#### TASK DETAILS:
Here is a listing. Reproduce it exactly.

━━━ GIVEN RECORDS

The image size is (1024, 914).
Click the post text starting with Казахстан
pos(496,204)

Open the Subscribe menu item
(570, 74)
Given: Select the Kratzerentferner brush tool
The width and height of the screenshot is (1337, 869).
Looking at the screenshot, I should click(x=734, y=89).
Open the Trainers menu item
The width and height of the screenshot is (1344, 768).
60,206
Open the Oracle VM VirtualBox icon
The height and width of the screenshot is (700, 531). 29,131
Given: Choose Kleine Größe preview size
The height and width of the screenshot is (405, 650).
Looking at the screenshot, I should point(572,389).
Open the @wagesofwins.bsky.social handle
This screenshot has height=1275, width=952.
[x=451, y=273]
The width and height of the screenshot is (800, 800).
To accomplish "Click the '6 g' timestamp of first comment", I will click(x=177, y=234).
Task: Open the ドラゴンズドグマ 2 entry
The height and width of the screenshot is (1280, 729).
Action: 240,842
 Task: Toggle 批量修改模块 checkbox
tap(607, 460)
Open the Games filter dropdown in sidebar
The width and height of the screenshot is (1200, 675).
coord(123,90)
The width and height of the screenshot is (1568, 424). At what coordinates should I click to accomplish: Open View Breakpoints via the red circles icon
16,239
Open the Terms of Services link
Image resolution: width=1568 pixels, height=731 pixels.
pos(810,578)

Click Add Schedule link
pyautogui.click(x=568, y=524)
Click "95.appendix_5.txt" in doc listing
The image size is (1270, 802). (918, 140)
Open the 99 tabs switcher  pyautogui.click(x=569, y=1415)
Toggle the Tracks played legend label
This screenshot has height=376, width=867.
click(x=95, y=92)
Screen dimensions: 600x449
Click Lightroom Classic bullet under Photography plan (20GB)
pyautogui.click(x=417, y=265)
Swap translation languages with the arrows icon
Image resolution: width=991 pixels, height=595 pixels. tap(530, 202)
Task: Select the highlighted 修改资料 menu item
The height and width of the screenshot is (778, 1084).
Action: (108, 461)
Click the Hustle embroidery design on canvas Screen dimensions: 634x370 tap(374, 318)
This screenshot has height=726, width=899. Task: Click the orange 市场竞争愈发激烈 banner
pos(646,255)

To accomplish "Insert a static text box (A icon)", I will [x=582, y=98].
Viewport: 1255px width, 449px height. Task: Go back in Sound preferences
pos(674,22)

━━━━━━

#### WRITTEN REPLY:
The image size is (1024, 914).
Click the post text starting with Казахстан
pos(496,204)

Open the Subscribe menu item
(570, 74)
Given: Select the Kratzerentferner brush tool
The width and height of the screenshot is (1337, 869).
Looking at the screenshot, I should click(x=734, y=89).
Open the Trainers menu item
The width and height of the screenshot is (1344, 768).
60,206
Open the Oracle VM VirtualBox icon
The height and width of the screenshot is (700, 531). 29,131
Given: Choose Kleine Größe preview size
The height and width of the screenshot is (405, 650).
Looking at the screenshot, I should point(572,389).
Open the @wagesofwins.bsky.social handle
This screenshot has height=1275, width=952.
[x=451, y=273]
The width and height of the screenshot is (800, 800).
To accomplish "Click the '6 g' timestamp of first comment", I will click(x=177, y=234).
Task: Open the ドラゴンズドグマ 2 entry
The height and width of the screenshot is (1280, 729).
Action: 240,842
 Task: Toggle 批量修改模块 checkbox
tap(607, 460)
Open the Games filter dropdown in sidebar
The width and height of the screenshot is (1200, 675).
coord(123,90)
The width and height of the screenshot is (1568, 424). At what coordinates should I click to accomplish: Open View Breakpoints via the red circles icon
16,239
Open the Terms of Services link
Image resolution: width=1568 pixels, height=731 pixels.
pos(810,578)

Click Add Schedule link
pyautogui.click(x=568, y=524)
Click "95.appendix_5.txt" in doc listing
The image size is (1270, 802). (918, 140)
Open the 99 tabs switcher  pyautogui.click(x=569, y=1415)
Toggle the Tracks played legend label
This screenshot has height=376, width=867.
click(x=95, y=92)
Screen dimensions: 600x449
Click Lightroom Classic bullet under Photography plan (20GB)
pyautogui.click(x=417, y=265)
Swap translation languages with the arrows icon
Image resolution: width=991 pixels, height=595 pixels. tap(530, 202)
Task: Select the highlighted 修改资料 menu item
The height and width of the screenshot is (778, 1084).
Action: (108, 461)
Click the Hustle embroidery design on canvas Screen dimensions: 634x370 tap(374, 318)
This screenshot has height=726, width=899. Task: Click the orange 市场竞争愈发激烈 banner
pos(646,255)

To accomplish "Insert a static text box (A icon)", I will [x=582, y=98].
Viewport: 1255px width, 449px height. Task: Go back in Sound preferences
pos(674,22)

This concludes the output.